**WRITTEN EXERCISE 1:**
In the CI/CD pipeline article, what name was given to the Personal Access Token created so the snapshot job could push to the protected dev branch?

Iterating a .NET CI/CD Pipeline From 12 Minutes to Under 5
I run a multi-service .NET backend: four API projects (Admin, Auth, LandLord, Tenant) sharing three class libraries (ApiBase, Core, Models). Each service ships as its own Docker image. GitHub Actions handles build-test-deploy on every push to dev.
The pipeline used to finish in about 90 seconds per service, with builds running in parallel. Then I added automated API snapshot tracking, and build times hit 12+ minutes. What followed were eleven iterations of restructuring. Some made things worse before they got better.
The New Requirement: API Snapshots in Git
I built a .NET tool called SwaggerDiff that captures OpenAPI spec snapshots for each API project. On every deployment, it generates a versioned JSON file (doc_YYYYMMDD.json) and stores it alongside the project source:
MyApp.Admin.Api/
Docs/Versions/
doc_20250601.json
doc_20250612.json
MyApp.Auth.Api/
Docs/Versions/
doc_20250601.json
Why git instead of an external service? Zero external dependencies for version tracking. Each project carries its own history. I can always add external storage later, but the baseline should be self-contained.
"Run a tool, commit the output." Simple requirement. (The tool itself has its own story about how it went from an internal feature to a standalone package.) It set off a chain of rearchitecting that touched nearly every layer of my CI/CD setup.
Starting Point: Separate Dockerfiles, Parallel Builds
Before snapshots:
detect-changes → docker-admin ─┐
→ docker-auth ─┤→ deploy
→ docker-landlord┤
→ docker-tenant ─┘
Four Dockerfiles. Parallel builds. Registry cache hits kept each build around 1m 30s. Total pipeline: 3–4 minutes.
Iteration 1: Adding Snapshot Generation
The obvious approach: a new job that runs swaggerdiff snapshot, commits the files, pushes.
api-snapshot:
runs-on: ubuntu-latest
steps:
- uses: actions/checkout@v4
- uses: actions/setup-dotnet@v4
- run: dotnet restore && dotnet tool restore
- run: dotnet swaggerdiff snapshot -c Release
- run: |
git add '**/Docs/Versions/*.json'
git commit -m "chore: update API snapshots"
git push
Two things broke immediately.
Branch protection blocked the push. The dev branch requires PR reviews, so github-actions[bot] couldn't push directly. I created a Personal Access Token (SNAPSHOT_PAT) with repo write permissions:
- uses: actions/checkout@v4
with:
token: ${{ secrets.SNAPSHOT_PAT }}
Then: infinite CI loops. The snapshot commit triggered the pipeline, which generated the same snapshots, committed, triggered again. Fix was two-pronged: [skip ci] in the commit message, plus path exclusions on the workflow trigger:
paths:
- '!**/Docs/Versions/**'
Any CI job that pushes commits back to the triggering branch needs both a skip mechanism and path-based exclusions. Belt and suspenders.
Iteration 2: One Dockerfile
Four separate Dockerfiles meant four independent NuGet restores, four compilations of shared libraries, four copies of the same source. I consolidated into a single multi-stage Dockerfile:
FROM mcr.microsoft.com/dotnet/sdk:9.0 AS build
COPY *.csproj files...
RUN dotnet restore my-app.sln
COPY . .

**WRITTEN EXERCISE 2:**
Copy the rows below verbatim, beginning at the line that contains "Where should I click to: Click" and continuing through the last row. Omit the pictures.

**EXTRACTED INFORMATION:**
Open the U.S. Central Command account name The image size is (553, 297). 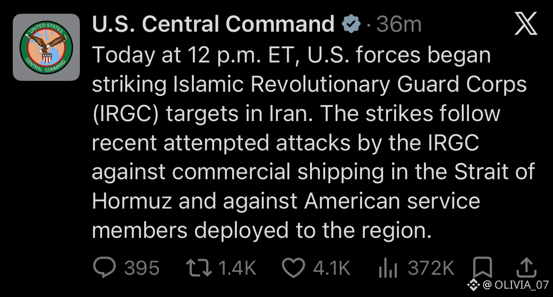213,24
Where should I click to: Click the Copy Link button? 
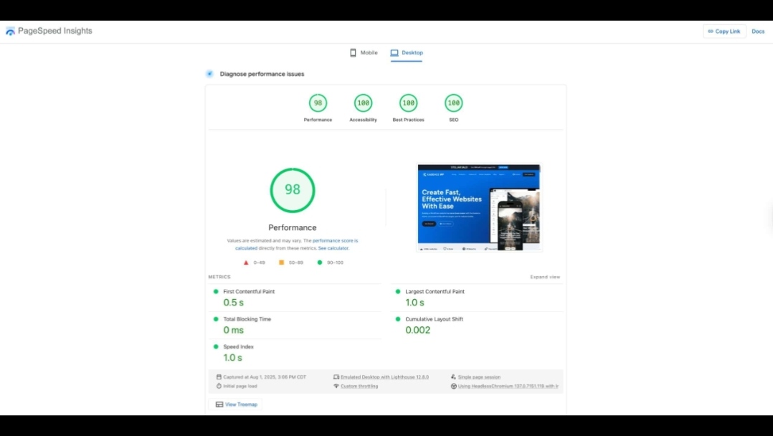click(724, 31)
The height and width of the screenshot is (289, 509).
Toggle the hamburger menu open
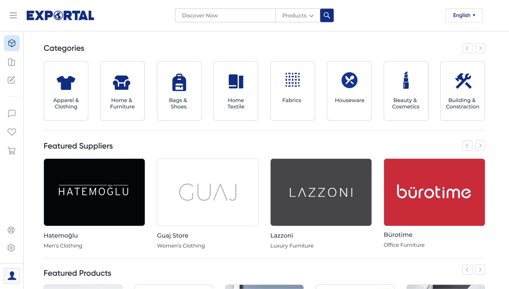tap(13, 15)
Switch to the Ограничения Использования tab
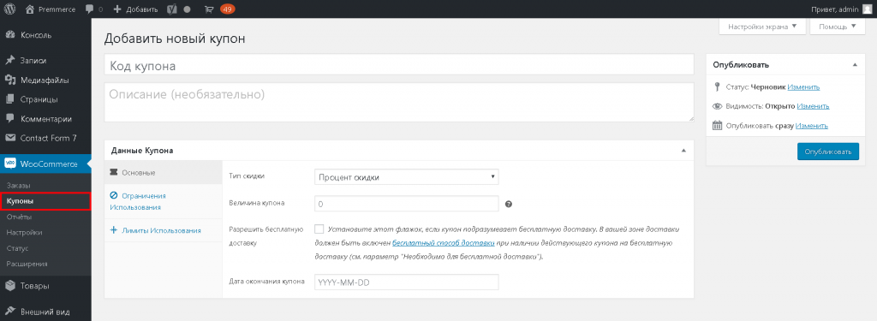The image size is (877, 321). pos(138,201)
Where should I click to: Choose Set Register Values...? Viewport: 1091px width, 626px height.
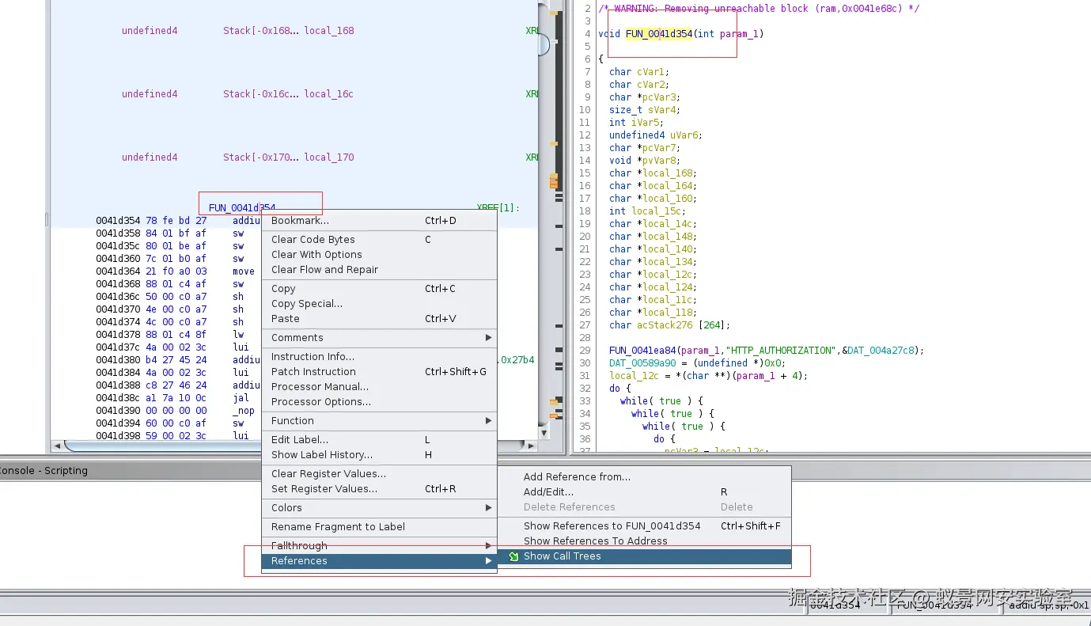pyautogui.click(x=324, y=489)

**TASK RESPONSE 1:**
SNAPSHOT_PAT

**TASK RESPONSE 2:**
Where should I click to: Click the Copy Link button? 
click(724, 31)
The height and width of the screenshot is (289, 509).
Toggle the hamburger menu open
tap(13, 15)
Switch to the Ограничения Использования tab
The image size is (877, 321). pos(138,201)
Where should I click to: Choose Set Register Values...? Viewport: 1091px width, 626px height.
pyautogui.click(x=324, y=489)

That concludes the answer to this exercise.